2. Gelet op vaste jurisprudentie [1] en de reactie van de gemachtigde van eiser neemt de rechtbank aan dat eiser niet langer prijs stelt op de aanvankelijk gezochte internationale bescherming in Nederland. Eiser heeft dan ook geen belang meer bij de inhoudelijke beoordeling van zijn beroep.
3. Het beroep is daarom niet-ontvankelijk.
4. Voor een proceskostenveroordeling bestaat geen aanleiding.
Deze uitspraak is uitgesproken in het openbaar op 31 mei 2023 door mr. K.M. de Jager, rechter, in aanwezigheid van mr.

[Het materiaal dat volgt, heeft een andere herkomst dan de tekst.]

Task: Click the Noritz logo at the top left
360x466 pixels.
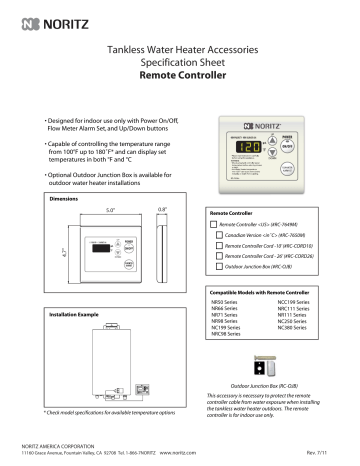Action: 42,17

E.C. Jacobs, griffier, en openbaar gemaakt door middel van geanonimiseerde publicatie op www.rechtspraak.nl.
Dit proces-verbaal is bekendgemaakt op:
Rechtsmiddel
Tegen deze uitspraak kan hoger beroep worden ingesteld bij de Afdeling bestuursrechtspraak van de Raad van State binnen één week na de dag van bekendmaking van dit proces-verbaal.

Voetnoten

1.Zie bijvoorbeeld de uitspraak van de Afdeling bestuursrechtspraak van de Raad van State van 22 september 2019, ECLI:NL:RVS:2019:579.